• [Work required]: Only some lines are wanted: please transcribe exactly those from the one containing "This screenshot has height=814, width=1419." through the end of the data, pictures excluded.
*** Begin section ***
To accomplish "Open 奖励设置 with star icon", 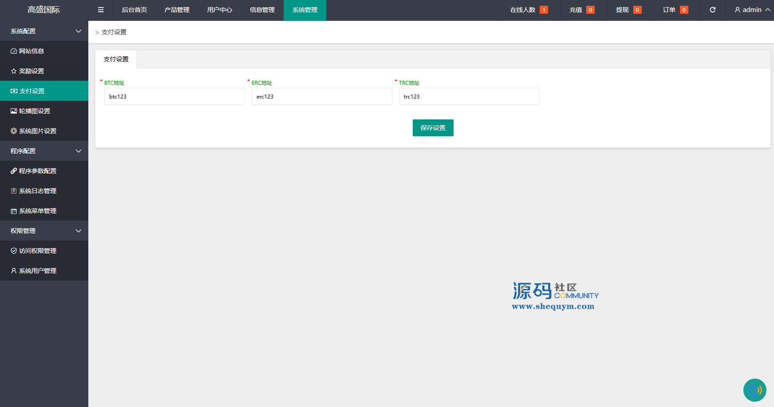I will coord(32,71).
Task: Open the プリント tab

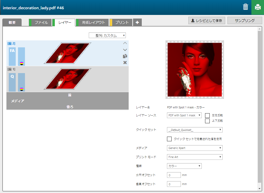Action: pyautogui.click(x=122, y=23)
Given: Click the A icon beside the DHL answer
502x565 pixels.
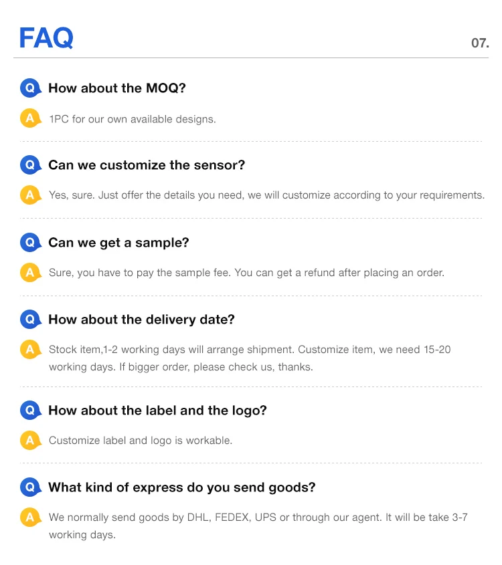Looking at the screenshot, I should (30, 518).
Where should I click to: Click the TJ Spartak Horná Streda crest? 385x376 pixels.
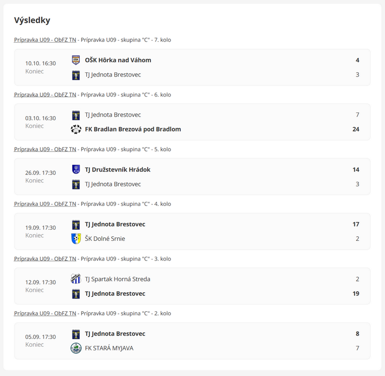(76, 279)
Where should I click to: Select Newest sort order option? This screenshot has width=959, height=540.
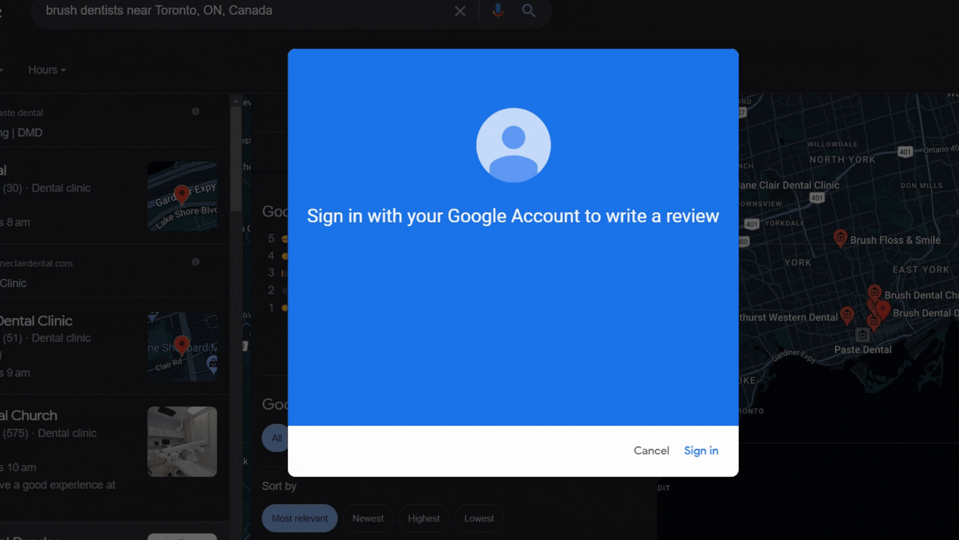click(368, 518)
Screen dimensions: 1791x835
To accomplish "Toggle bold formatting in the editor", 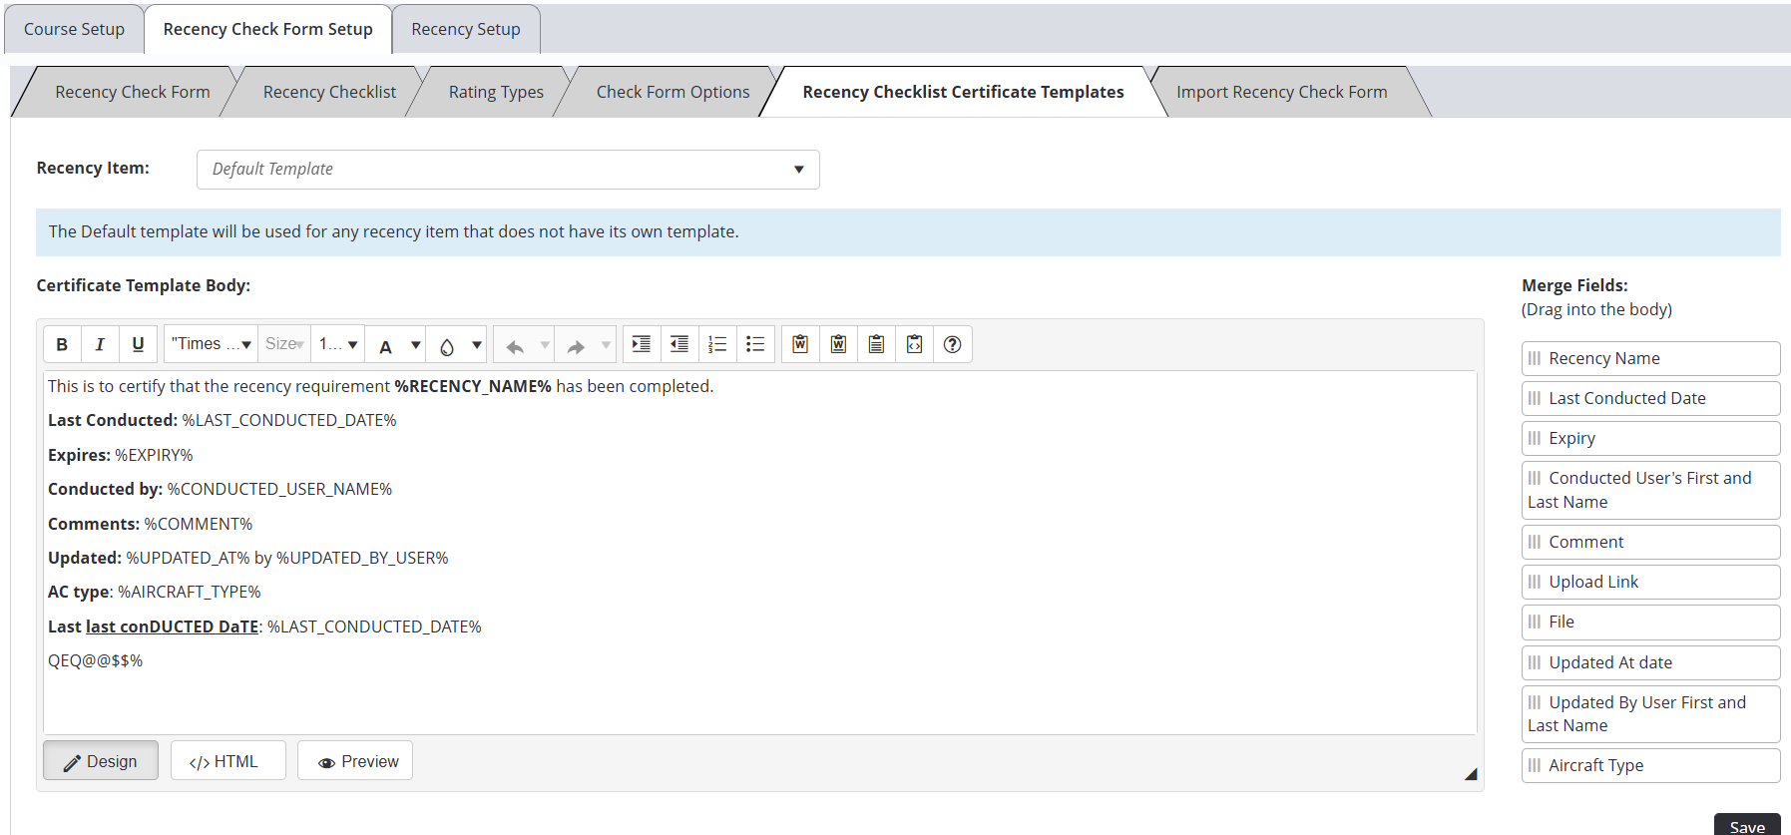I will (62, 344).
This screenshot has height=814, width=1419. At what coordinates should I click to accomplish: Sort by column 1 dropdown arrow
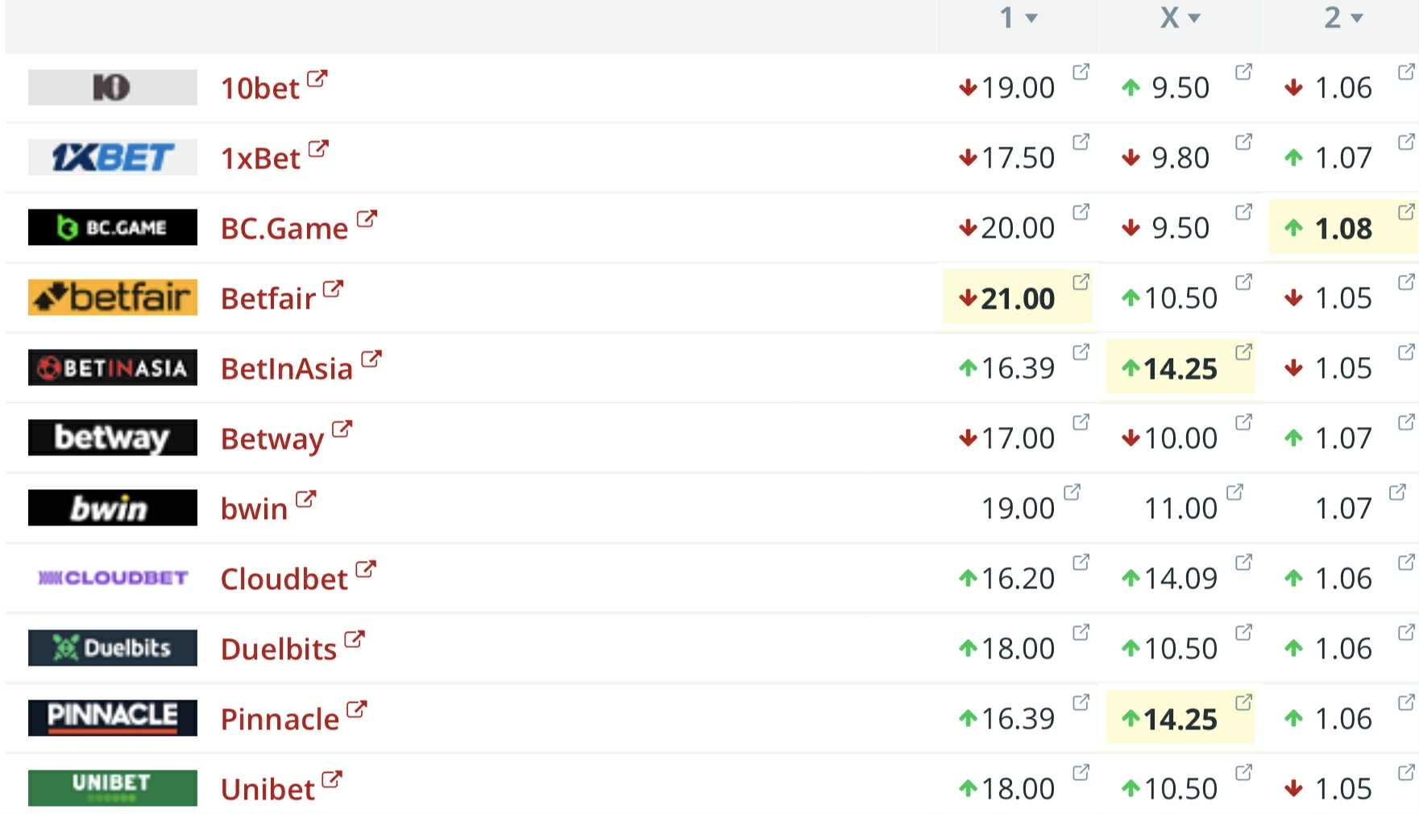tap(1031, 19)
*** End section ***
• [Answer to the problem]:
This screenshot has height=814, width=1419. At what coordinates should I click to accomplish: Sort by column 1 dropdown arrow
tap(1031, 19)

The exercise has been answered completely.